[DIRECTIONS]:
#1 The passage on bitcoin and Libra regulation introduces several abbreviations, each with its full form. List every abbreviation that appears in parentheses with its full form.
#2 Extend the passage on bitcoin and Libra regulation, starting after its last sentence.

-- BEGIN TEXT PASSAGE --

Additional regulatory scrutiny will come when the first attempt to list a Libra derivative or exchange-traded product is made. Given that bitcoin futures contracts exist, it is safe to assume that one or more futures exchanges will attempt to list Libra futures. In December 2017, the Chicago Mercantile Exchange Inc. (“CME”) and the CBOE Futures Exchange (“CFE”) self-certified new contracts for cash-settled bitcoin futures products. The self-certification process allows designated contract markets (“DCMs”) to list new derivative products one day after submitting in writing to the Commodity Futures Trading Commission (“CFTC”) that the product complies with the Commodity Exchange Act (“CEA”) and CFTC regulations. While the CFE contact has been delisted due to lack of interest, CME’s bitcoin futures contract lives on.
Because the CFTC classifies virtual currency as a commodity, this means that it cannot also be a security subject to SEC rules and regulations. However, any sort of investment vehicle that holds virtual currency and offers ownership interests in the vehicle will be considered a security subject to SEC registration unless it meets SEC exemption requirements. This is why the SEC must sign off before any sort of Bitcoin, or other virtual currency, exchange-traded product can enter the market. Exchange-traded products (ETPs) are simply marketable securities that track an index, a commodity, bonds, or a basket of assets like an index fund. Unlike mutual funds, an ETP trades like a common stock on a stock exchange. In 2017, the SEC rejected a bid by Bitcoin investors Cameron and Tyler Winklevoss to list an ETP tied to the price of Bitcoin. The SEC’s main concern was the unregulated nature of Bitcoin spot markets made the ETP susceptible to fraud and manipulation. After Bitcoin futures came to market, the SEC received a flood of new ETP applications that all proposed to track the price of Bitcoin futures. Once again, the SEC rejected these proposals due to concerns over the potential for fraud and manipulation in the Bitcoin spot market.

-- END TEXT PASSAGE --
-- BEGIN MATERIAL SHOWN --

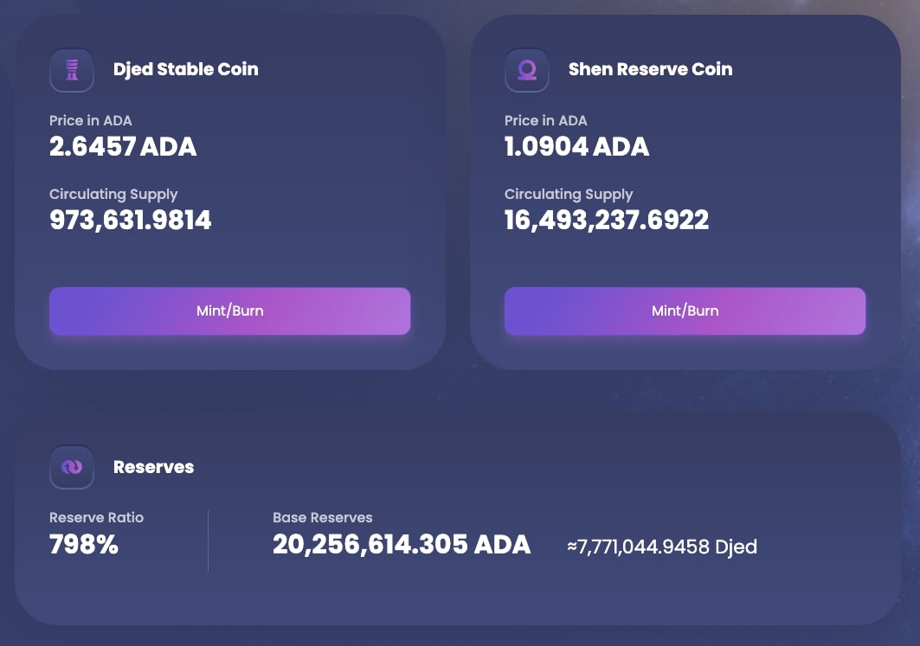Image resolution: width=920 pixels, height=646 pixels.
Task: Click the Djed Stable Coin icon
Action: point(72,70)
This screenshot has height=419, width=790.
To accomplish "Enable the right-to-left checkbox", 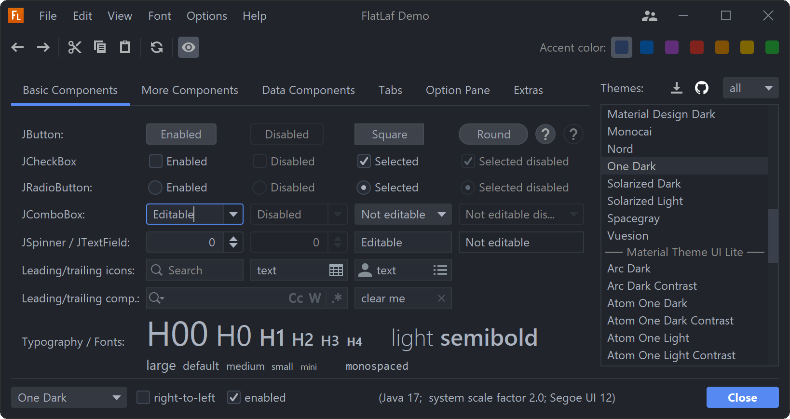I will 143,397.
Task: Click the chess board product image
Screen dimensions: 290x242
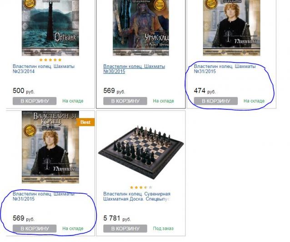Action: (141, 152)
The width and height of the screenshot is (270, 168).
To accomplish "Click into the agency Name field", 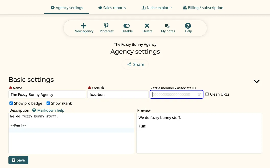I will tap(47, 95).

-- END MATERIAL SHOWN --
-- BEGIN MATERIAL SHOWN --

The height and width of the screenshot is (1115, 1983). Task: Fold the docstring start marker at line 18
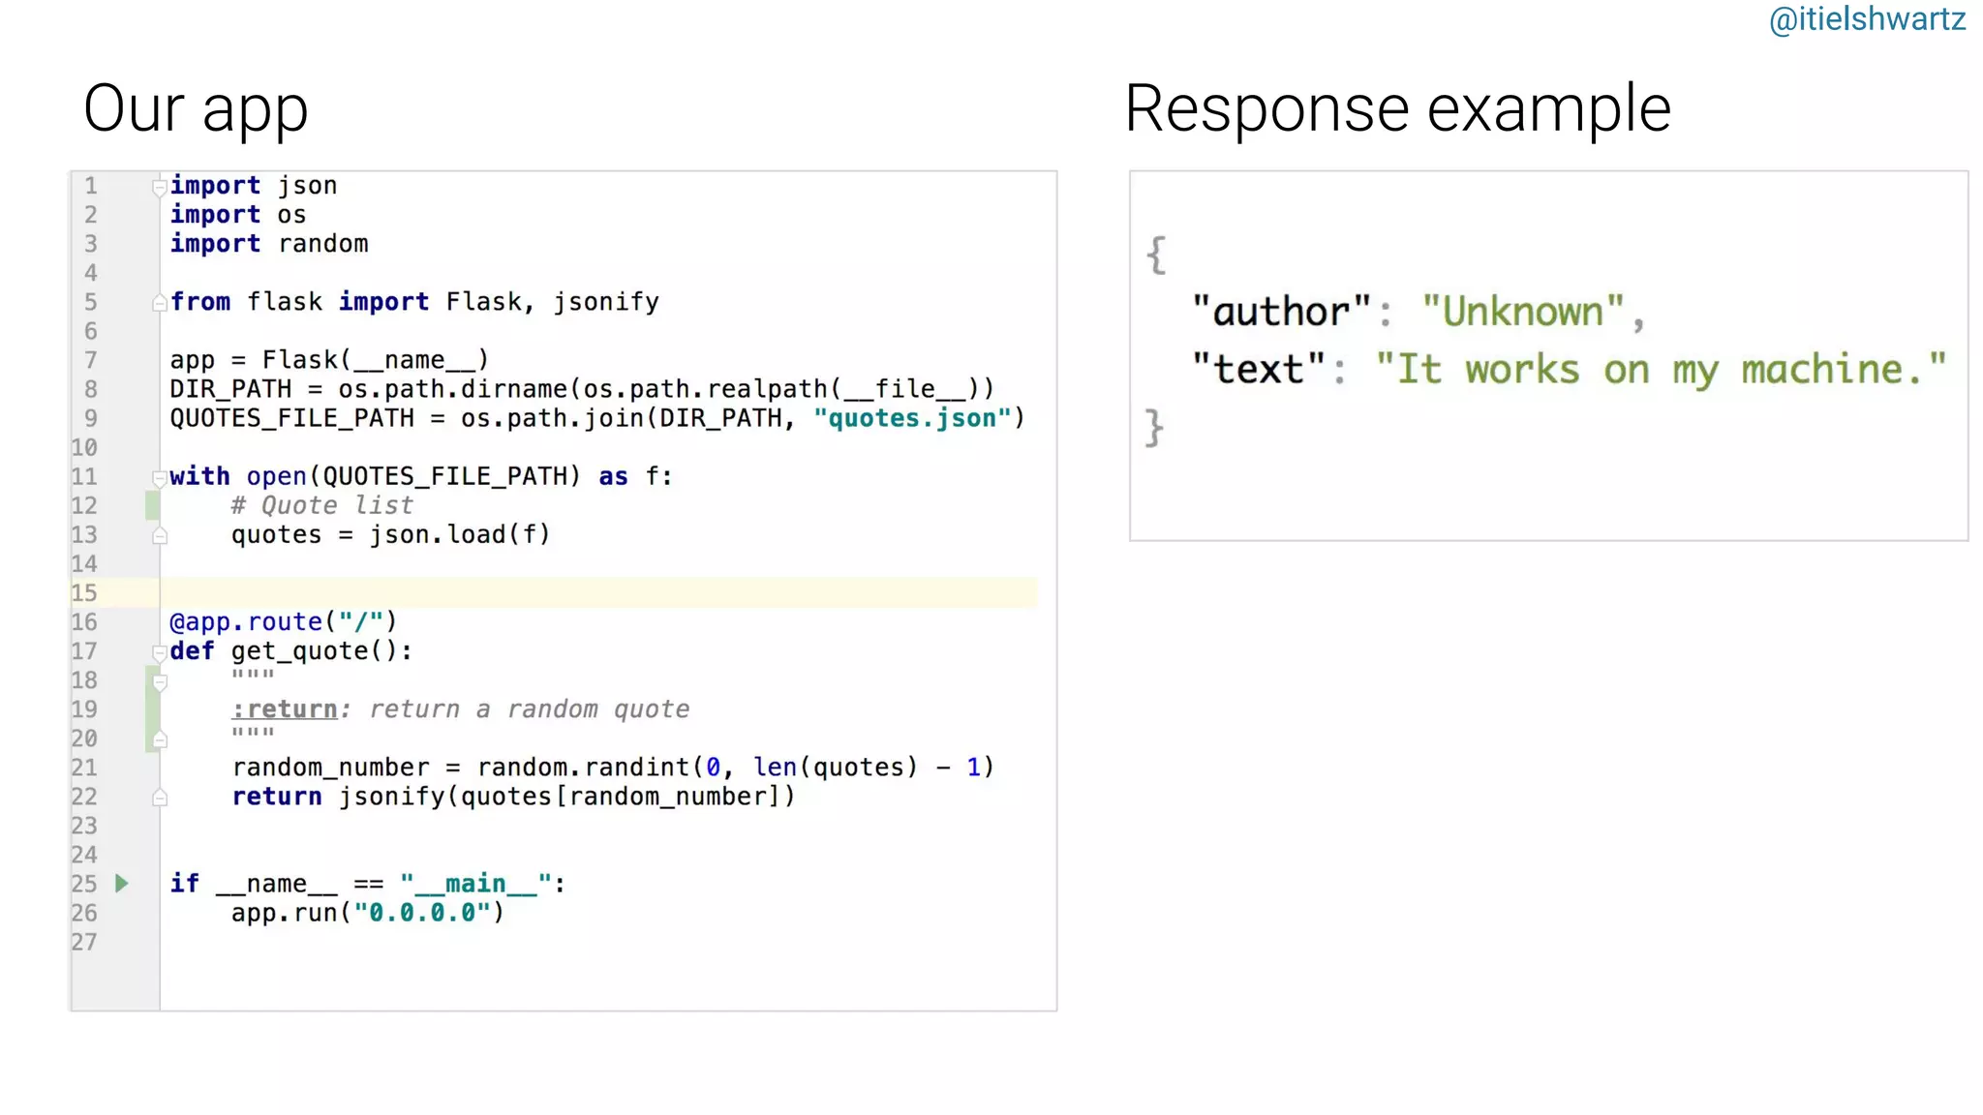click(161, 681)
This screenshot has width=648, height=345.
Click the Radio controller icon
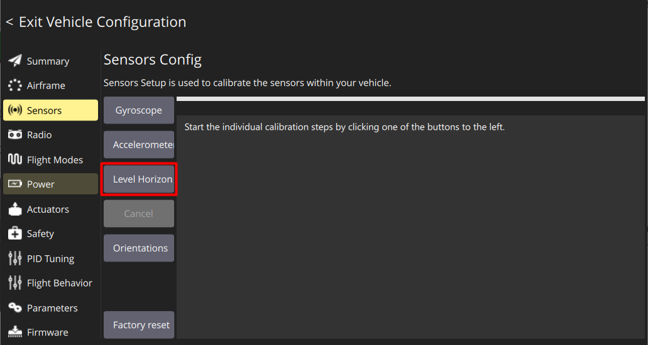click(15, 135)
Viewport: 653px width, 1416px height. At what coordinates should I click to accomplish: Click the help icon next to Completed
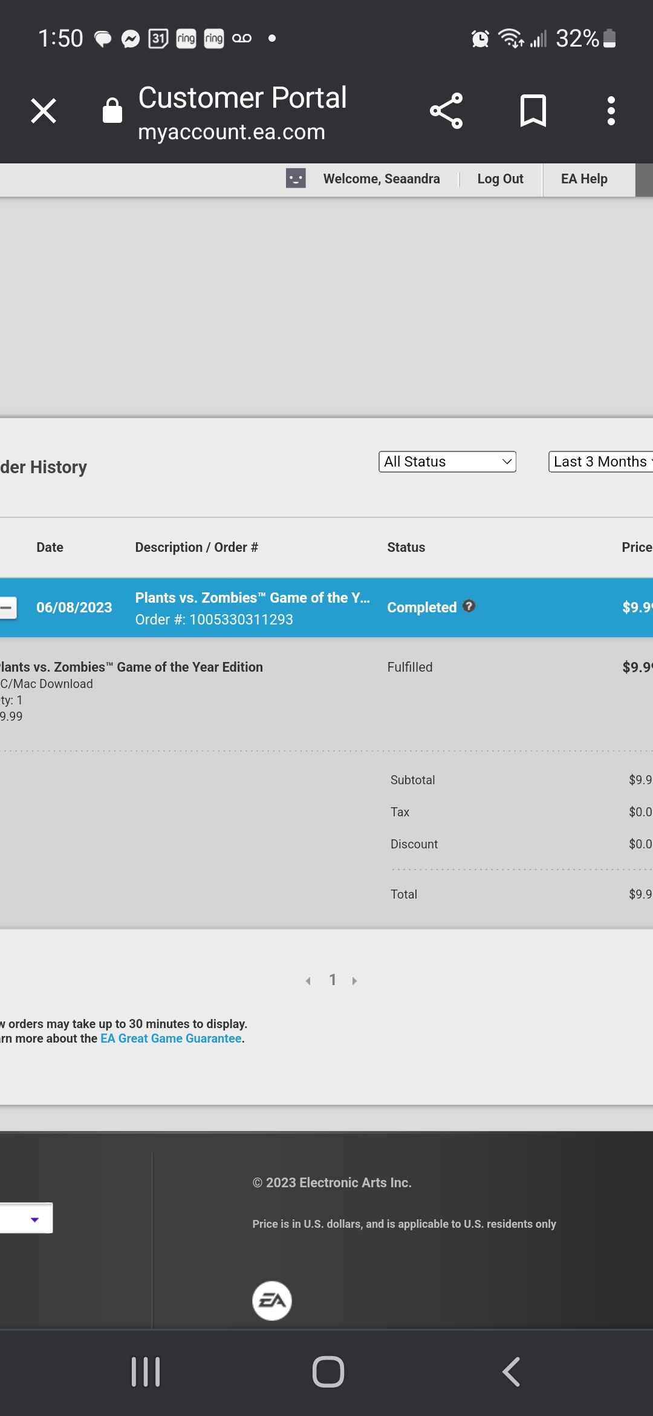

-- END MATERIAL SHOWN --

[ANSWERS TO EACH TASK]:
#1
CME: Chicago Mercantile Exchange Inc.
CFE: CBOE Futures Exchange
DCMs: designated contract markets
CFTC: Commodity Futures Trading Commission
CEA: Commodity Exchange Act
ETPs: exchange-traded products

#2
Given that Facebook has two billion users, Libra has the potential to be exchanged in volumes that vastly exceed that of bitcoin and that one day rival the dollar. Were that to happen, the SEC would find it difficult to resist demands for a Libra ETP and other Libra investment vehicles. Policymakers should look beyond the immediate rollout of Libra and consider the impact Libra-related financial products will have on the heath and resilience of our financial system.
How will Libra be regulated by the states?
The act of transferring money or value from one person to another also brings into play the state statutes licensing money transmitters. State licensing requirements vary from state to state, but typically include some form of minimum net worth, maintenance of a bond, annual audits, examinations by regulators, record-keeping, anti-money laundering programs, and a list of permissible investments for funds received and held. State money transmission statutes are clearly triggered when a money transmitter maintains an office or an agent in a state, but a physical presence is not necessary to invoke the statute and merely having an internet website that does not block access to a resident in a state may be enough to implicate a state’s licensing requirements. States are taking different approaches on the regulation of cryptocurrency, with some clarifying that the use of cryptocurrency to transfer funds from one person to another is within the statute, while others are taking the opposite position.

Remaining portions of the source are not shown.